There are days when I feel overwhelmed, running between work, school, swim practice, ballet and 4-H activities. While trying to manage the various schedules, we’re also bombarded with solicitations for other sports, groups and gatherings.

It can leave a parent wondering which activities are best and which most benefit their kids.

Kristen Tribe

Kristen Tribe

We’ve had to make some hard decisions at our house about what we have time for as a family and what activities the kids will pursue. I know every family faces the same challenges, but when choosing activities for your kids, I strongly encourage you to consider 4-H.

I’m a 4-H alumnus, and I’m here to tell you it’s about more than showing livestock and participating in the Wise County Youth Fair. While those are fun endeavors – I showed cattle and entered countless projects in the fair – they are only a small part of an enormous organization that not only teaches kids a variety of skills, but also instills in them integrity, a good work ethic and devotion to community service.
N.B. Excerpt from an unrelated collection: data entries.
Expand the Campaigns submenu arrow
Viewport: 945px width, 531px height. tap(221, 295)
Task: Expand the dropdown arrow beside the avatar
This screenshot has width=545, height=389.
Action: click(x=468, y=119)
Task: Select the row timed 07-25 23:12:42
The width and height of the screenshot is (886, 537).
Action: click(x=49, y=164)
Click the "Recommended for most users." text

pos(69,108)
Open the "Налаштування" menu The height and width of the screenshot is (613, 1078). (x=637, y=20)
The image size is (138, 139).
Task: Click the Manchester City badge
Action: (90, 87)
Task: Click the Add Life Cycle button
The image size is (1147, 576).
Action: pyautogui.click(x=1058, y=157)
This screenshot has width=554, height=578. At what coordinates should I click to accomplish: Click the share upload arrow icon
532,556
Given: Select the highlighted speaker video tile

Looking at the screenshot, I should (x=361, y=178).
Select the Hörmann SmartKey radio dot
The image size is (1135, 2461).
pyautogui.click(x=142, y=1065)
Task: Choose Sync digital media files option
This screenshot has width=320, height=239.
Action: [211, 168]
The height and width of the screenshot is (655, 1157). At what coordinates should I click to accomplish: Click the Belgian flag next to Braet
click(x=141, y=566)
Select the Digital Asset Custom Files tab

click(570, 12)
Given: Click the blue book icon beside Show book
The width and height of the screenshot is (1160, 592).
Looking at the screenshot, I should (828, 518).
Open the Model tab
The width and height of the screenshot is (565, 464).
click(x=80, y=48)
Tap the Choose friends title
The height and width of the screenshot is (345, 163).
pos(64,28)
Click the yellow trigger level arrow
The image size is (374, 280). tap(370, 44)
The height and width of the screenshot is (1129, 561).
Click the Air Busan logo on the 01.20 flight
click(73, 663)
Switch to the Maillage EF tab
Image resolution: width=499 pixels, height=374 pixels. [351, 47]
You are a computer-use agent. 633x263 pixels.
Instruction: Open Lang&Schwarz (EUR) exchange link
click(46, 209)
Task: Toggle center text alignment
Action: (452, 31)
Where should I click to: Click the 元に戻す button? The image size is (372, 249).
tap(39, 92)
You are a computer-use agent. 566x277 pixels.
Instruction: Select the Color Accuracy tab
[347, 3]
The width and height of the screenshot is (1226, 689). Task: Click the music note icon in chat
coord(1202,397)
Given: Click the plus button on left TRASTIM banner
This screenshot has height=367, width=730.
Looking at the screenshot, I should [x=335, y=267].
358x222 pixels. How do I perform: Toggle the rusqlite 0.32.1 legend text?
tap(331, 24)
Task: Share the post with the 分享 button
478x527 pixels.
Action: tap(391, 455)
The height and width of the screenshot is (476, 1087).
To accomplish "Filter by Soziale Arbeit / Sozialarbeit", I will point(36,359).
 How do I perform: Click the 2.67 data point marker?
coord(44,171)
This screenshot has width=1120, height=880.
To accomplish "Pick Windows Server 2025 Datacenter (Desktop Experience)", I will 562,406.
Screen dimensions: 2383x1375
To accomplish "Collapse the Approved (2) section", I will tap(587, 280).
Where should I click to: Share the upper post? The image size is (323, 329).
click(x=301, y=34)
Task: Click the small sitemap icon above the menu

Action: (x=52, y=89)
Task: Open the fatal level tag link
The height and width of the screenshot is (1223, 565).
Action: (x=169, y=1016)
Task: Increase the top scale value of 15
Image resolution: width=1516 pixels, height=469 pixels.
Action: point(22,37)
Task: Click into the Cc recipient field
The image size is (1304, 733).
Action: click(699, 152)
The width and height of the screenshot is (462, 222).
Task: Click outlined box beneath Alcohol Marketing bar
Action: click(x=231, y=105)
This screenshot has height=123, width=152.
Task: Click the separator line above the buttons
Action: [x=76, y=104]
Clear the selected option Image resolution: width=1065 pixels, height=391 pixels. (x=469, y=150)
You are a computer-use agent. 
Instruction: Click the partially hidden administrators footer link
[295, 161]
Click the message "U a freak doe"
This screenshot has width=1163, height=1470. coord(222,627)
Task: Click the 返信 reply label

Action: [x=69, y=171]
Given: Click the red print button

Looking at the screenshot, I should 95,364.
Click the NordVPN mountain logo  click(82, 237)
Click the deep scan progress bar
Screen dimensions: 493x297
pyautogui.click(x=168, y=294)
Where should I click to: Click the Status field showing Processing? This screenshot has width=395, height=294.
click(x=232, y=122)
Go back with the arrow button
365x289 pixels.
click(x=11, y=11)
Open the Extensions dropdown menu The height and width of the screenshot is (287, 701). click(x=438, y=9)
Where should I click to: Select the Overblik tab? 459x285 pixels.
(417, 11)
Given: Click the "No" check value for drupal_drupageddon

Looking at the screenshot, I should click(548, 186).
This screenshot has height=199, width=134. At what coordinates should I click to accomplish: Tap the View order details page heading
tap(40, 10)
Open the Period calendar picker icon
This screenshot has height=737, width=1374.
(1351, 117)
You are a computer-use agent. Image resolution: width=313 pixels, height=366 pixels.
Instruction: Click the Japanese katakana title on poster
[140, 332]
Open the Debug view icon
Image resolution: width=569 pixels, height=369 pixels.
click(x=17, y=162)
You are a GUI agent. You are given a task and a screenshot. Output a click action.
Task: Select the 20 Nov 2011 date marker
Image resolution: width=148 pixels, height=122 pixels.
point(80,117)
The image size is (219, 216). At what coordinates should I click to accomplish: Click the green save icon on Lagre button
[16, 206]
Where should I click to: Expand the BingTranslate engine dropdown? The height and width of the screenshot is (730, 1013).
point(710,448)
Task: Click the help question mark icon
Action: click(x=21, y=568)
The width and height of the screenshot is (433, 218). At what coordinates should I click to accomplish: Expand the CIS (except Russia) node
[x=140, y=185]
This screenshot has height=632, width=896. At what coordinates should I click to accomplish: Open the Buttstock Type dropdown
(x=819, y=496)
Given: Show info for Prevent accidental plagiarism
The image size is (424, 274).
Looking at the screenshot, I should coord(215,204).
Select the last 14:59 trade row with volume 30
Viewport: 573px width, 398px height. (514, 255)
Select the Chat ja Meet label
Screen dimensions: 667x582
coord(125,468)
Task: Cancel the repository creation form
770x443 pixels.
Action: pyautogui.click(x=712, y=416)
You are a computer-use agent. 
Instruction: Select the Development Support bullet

Through the 4-H program (and the blood and sweat of my parents) I grew from a shy little girl, who regularly hid behind my dad’s leg, to a young woman who ventured alone from Alvord to Texas A&M. 4-H allowed me to practice meeting new people and basic public speaking in a safe setting. Without those skills I would have been hard-pressed to leave home for college, much less pursue a journalism career where I regularly cold-call people, interview strangers and deal with conflict face-to-face.

I also gained an appreciation of where our food comes from and the work that goes into producing it. I learned the importance of serving our communities and how to be a leader.

World famous rodeo announcer Bob Tallman is also a 4-H alumnus, and he credits the organization with teaching him the recordkeeping skills that helped him establish his rodeo stock business.

In a testimonial video at wcmess.com/tallman4H, he says, “When I started 4-H, it started a career… 4-H gave me a broadening of life.”

He says 4-H was the foundation of his education.

And it’s true.

There are some things that can’t be taught in a classroom. It gives children a chance to taste success not related to grades, standardized tests or even athletic ability, which I believe instills a rare form of confidence.

Tallman also notes in the video that 4-H is good for parents.

“It brings families back together,” he said. He notes that parents drop their kids off at most other activities. You buy groceries while one is at piano lessons or run to the cleaners during football practice.

But 4-H requires the parents to be present. Families work together on these projects, and everyone learns something.

My husband and I have experienced it first-hand. Last year our 10-year-old showed broilers, which are chickens raised for meat. No one in our house had a clue how to raise a bird, and frankly, poultry frightened me.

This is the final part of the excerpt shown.